## What the task asks
Using the material below, repeat exactly the lines from the one with "Open more options for Malek's tweet" through the one with "Click the globe CDN icon", ends included, without any images.
=== Begin Enclosure ===
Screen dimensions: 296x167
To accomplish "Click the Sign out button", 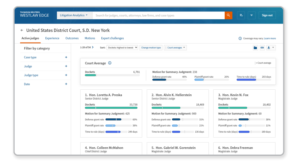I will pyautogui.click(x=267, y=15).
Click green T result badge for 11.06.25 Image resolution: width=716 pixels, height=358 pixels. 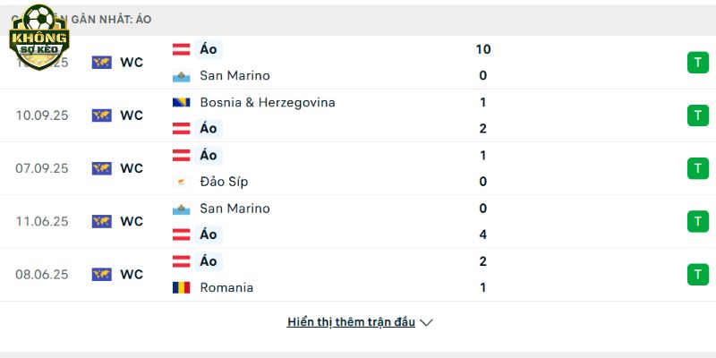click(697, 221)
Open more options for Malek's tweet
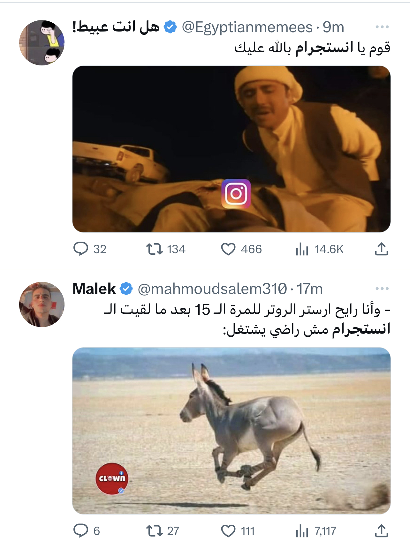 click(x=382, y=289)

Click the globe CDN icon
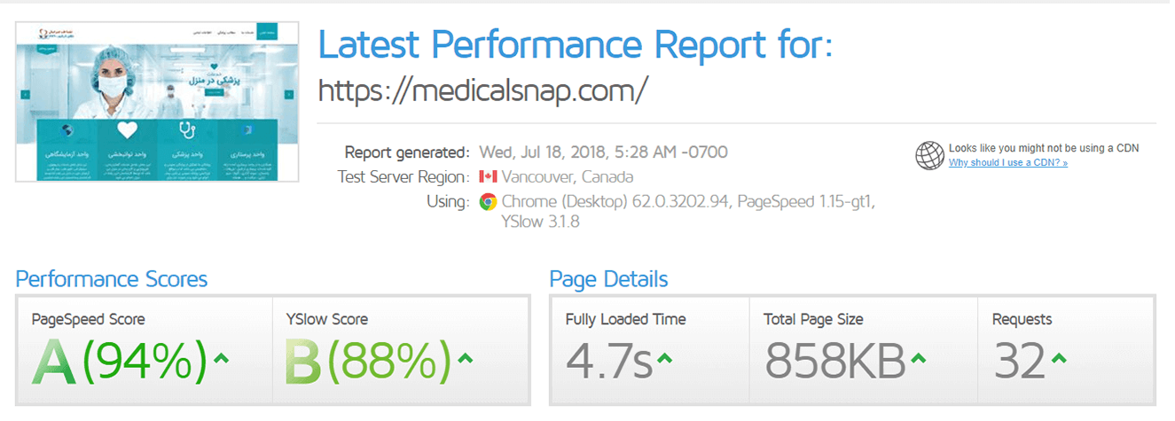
=== End Enclosure ===
=== Begin Enclosure ===
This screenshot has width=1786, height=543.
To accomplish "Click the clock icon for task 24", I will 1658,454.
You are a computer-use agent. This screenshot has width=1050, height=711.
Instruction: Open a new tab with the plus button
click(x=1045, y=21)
=== End Enclosure ===
## Exercise response
Open more options for Malek's tweet
 click(x=382, y=289)

Click the globe CDN icon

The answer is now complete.